After the Oklahoma City bombing in 1995, the Left moved quickly to
use it as an excuse to enact draconian federal gun control.
Fortunately, saner heads prevailed by showing that no new gun control
laws would have been the slightest deterrent to that tragedy.
In the wake of the World Trade Center disaster, we certainly need
defensive measures to prevent another occurrence and to ensure the
safety of air travel, as well as the offensive measures already
initiated by President Bush. But confiscating pocket knives and sewing
scissors from little old ladies will do nothing to fill the now-empty
planes with confident passengers.
The threat of terrorism comes from an identifiable group of alien
males, between the ages of 20 and 35, whom our government has willfully
or negligently allowed to live and travel in the United States. Yet,
in the thousands of print articles and television and radio segments
that have recorded the events of 9/11 and their aftermath, one has to
search with a microscope to find any mention of the government's
culpability in regard to immigration and visa practices.

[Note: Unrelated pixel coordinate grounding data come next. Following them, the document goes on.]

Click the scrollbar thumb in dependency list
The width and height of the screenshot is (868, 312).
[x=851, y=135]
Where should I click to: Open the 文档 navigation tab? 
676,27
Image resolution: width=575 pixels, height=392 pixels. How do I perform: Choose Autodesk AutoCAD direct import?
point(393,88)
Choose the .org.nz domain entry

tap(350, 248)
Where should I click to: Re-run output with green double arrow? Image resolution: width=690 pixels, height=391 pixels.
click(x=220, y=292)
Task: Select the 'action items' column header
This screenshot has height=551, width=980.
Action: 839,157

Since the 19 hijackers are all dead, there is no national security
reason that can justify withholding information about them from the
American public. We want the answers to so many questions.
Who were the immigration officials who let them into our country
and under what pretenses? What did the hijackers say on their visa
applications and airport arrival cards, and who okayed those documents
as legally filled out and signed?
What was the hijackers' previous employment and country of
emigration? Who were their U.S. guarantors of employment after arrival
in the United States?
Who is responsible for failing to keep track of them in this
country and failing to expel them when their visas expired? Most if
not all of the hijackers were illegally in this country because their
visas had expired.
It's time that the American people wake up to how the Left has
practically deified such concepts as "multiculturalism," "tolerance,"

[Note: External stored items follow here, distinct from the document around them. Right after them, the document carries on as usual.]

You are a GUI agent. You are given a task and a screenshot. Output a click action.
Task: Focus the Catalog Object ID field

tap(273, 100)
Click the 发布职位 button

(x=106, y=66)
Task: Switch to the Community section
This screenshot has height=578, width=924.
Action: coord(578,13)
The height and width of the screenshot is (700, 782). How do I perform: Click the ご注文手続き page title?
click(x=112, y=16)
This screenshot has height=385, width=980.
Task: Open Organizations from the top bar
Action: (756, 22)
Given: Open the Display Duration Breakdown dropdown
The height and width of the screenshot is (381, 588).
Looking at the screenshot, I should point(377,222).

"diversity," "political correctness," and "melting pot," while
demonizing such concepts as "profiling" and "conspiracy." All cultures
are not equally deserving of respect, we should be highly restrictive
about who we allow into our country, it was an identifiable group that
perpetrated the 9/11 atrocity, aliens are not entitled to the same
rights as citizens, and it certainly had to be a criminal conspiracy to
hijack four planes simultaneously.
We cannot tolerate new security measures that treat citizens and
aliens alike, such as a national I.D. card. Any new legislation must
make that clear distinction because American citizens are not willing
to live in a police state.
As one example of government overreaching, the Justice Department
has just asked Congress to permanently amend FERPA (Family Educational
Rights and Privacy Act) to authorize the Departments of Justice and
Education to get student education records in order to assist in
investigating terrorism. For 27 years, FERPA has been a good and
respected guardian of student privacy rights in their school and
college grades.
The only way such legislation could be tolerable is if it applies
only to aliens. Stopping terrorism does not require federal
bureaucrats to snoop through the academic records of law-abiding
students and graduates.
President Bush's announcement of a new Cabinet-level Office of
Homeland Security, with as yet undefined duties, is neither new nor
reassuring. In 1999, President Clinton's Deputy Secretary of Defense
John Hamre floated the idea of creating a Homelands Defense Command
under which a unit of U.S. troops, commanded by a four-star general,
would take charge in case of a terrorist attack on U.S. soil.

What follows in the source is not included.